Introverts III

Die Pandemie hat uns alle verändert. In welcher Form weiß ich aber sicher nur von mir: Ich bin mir der Resource Zeit sehr viel bewußter geworden. Hilfsbereit, zugewandt, empathisch, mit leichtem Helfersyndrom – daran hat sich nicht wirklich etwas verändert.
Doch bin ich radikaler geworden.


Wenn nach langem geduldigem Abwarten nur noch der Schluß zu ziehen ist, das jemand nur noch zieht – Energien, Zeit, Kenntnisse, Geduld – aber seinerseits nichts mehr schickt, kann ich mich mit einer Plötzlichkeit abkehren, die ihresgleichen sucht und nicht umkehrbar ist.
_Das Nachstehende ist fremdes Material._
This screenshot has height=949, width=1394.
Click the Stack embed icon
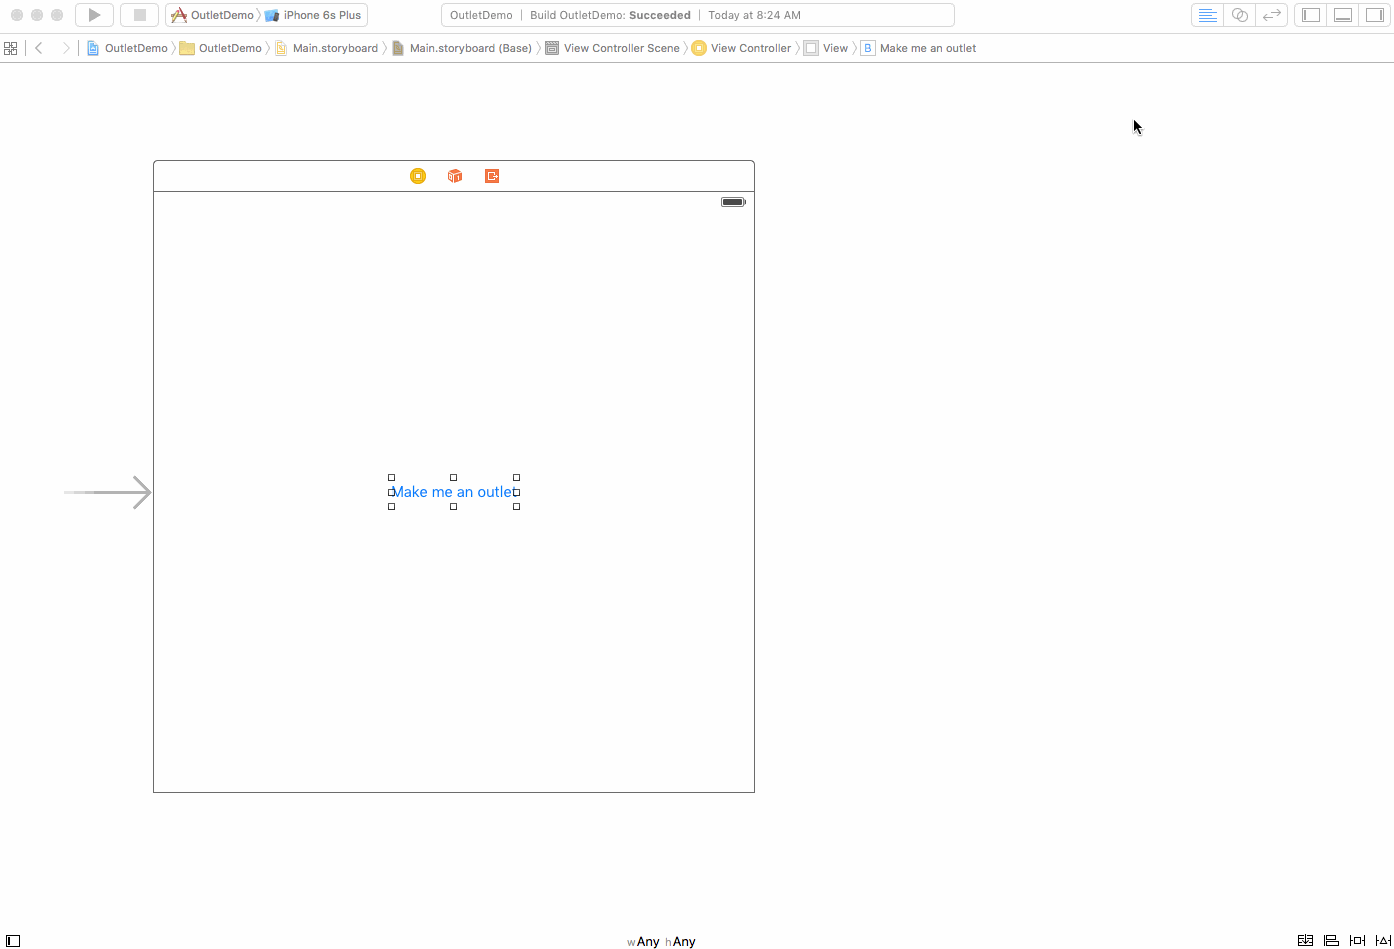tap(1305, 940)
Seit ich denken kann, hatte ich ein Schild um den Hals, auf dem »Projektionsfläche« stand, und bin mitunter jahrelang Sturm gelaufen gegen die Bilder anderer von mir. Im Bemühen zu genügen, zu gefallen, Anerkennung zu erfahren, auch das. Das ist nun vorbei.
Wer und was ich bin, weiß ich gut, Schwächen und Strickmusterfehler inklusive, und lasse mir von niemandem mehr erklären wie ich sein ’sollte‘ – zu des Sprechers Vorteil, Schaden an mir billigend in Kauf nehmend. Emotionale Kredite gebe ich keine mehr.
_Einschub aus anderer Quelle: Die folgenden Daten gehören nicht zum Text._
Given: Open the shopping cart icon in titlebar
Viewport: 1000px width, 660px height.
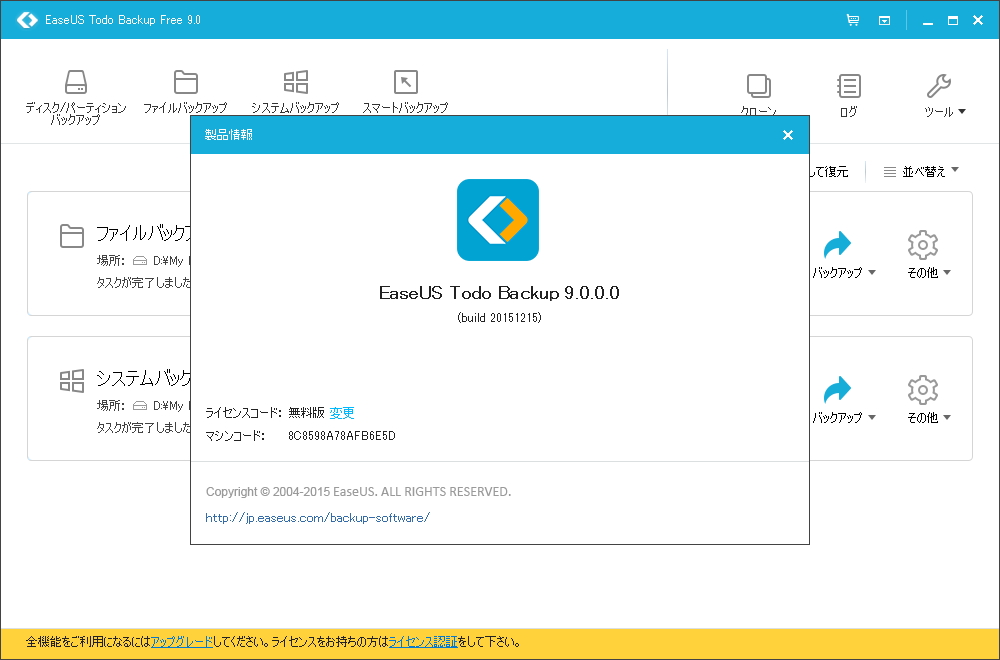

Lieber wenige Bindungen zu Menschen, die Geben und Nehmen, Geduld und Individualität wie auch ‚ein jegliches hat seine Zeit‘ noch verstehen, als mit Krampf Beziehungen zu pflegen, denen die gegenseitige Fürsorge verloren gegangen ist, und seien sie fünfunddreißig Jahre alt.
841 Tage Pandemie haben meinen Blick geschärft. Und die Dankbarkeit laut werden lassen, die ich trage für die Freunde, die wirklich Freunde (geblieben) sind. Und denen ich Freund sein darf.